Let’s say the Federal Reserve delivers on its promise to cut interest rates three times in 2024 from 5.5% taking the overnight rate down to 4.75%. The futures markets are giving us a 70% probability this will start in March, but I think that Jay Powell will want to torture us for a few extra months until June to make sure inflation is well and truly dead.

In that case, bond prices (TLT) should rise at least from $96 to $110 by the end of the year, taking the yield down from 4.10% today to 3.60% Add in the current 4.10% yield and that should give you a very low-risk total return for the year of 18% or better.

But what if the 2024 yearend liquidity surge discounts the 3 additional interest rate cuts to take place in 2025? That could add another $10 to this trade, taking the total return for the year up to 28%. Most investors will take an annual return of 28% all day long.

There is in fact a better way to do this.

Don’t buy the (TLT), which has high management and administration costs and wide dealing spreads that probably top 2% a year.  Bypass all of that through buying the ten-year US Treasury note directly from your broker. That’s easy to do, has minimal commissions and the bonds trade like water.

After all, the US government has a unique talent for issuing bonds and there are already trillions of dollars’ worth outstanding. That shifts the 2% take of the (TLT) from Wall Street into your pocket.

It gets better.

What are the chances that another pandemic will occur in the next decade? I’d say about 50/50. After all, with a global population of 8 billion and rising, international travel and trade reaccelerating, pandemic risks are rising once again.

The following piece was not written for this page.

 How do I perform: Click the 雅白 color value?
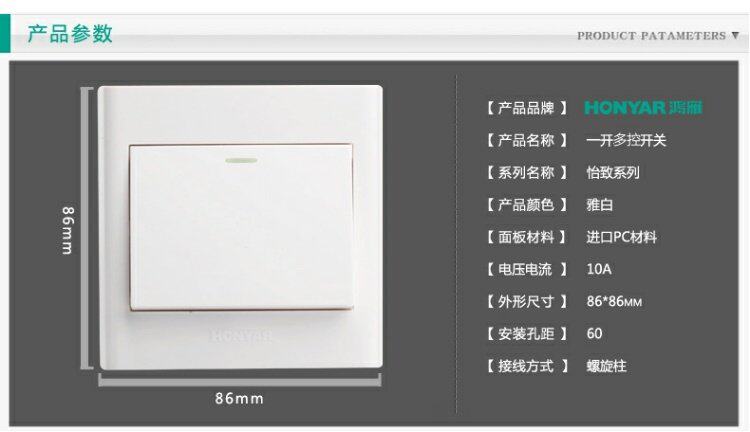pyautogui.click(x=599, y=205)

If you don’t believe me, just try and get an Airbnb (ABNB) in Florence, Italy, the epicenter of the last breakout in Europe. There are hardly any Italians left in Florence because they can’t compete with tourists on housing costs and can’t afford to live there anymore. So it is now more important to hedge your portfolio from pandemic risks.

It just so happens that there is a way you can do this: buy ten-year US Treasury notes. What happened with the last pandemic (see chart below)? The (TLT) doubled in value from $80 to $165, taking yields from 5.0% all the way down to 0.32%. Back then, investors were worried about return OF capital, not return ON capital, for which the US government has a perfect record.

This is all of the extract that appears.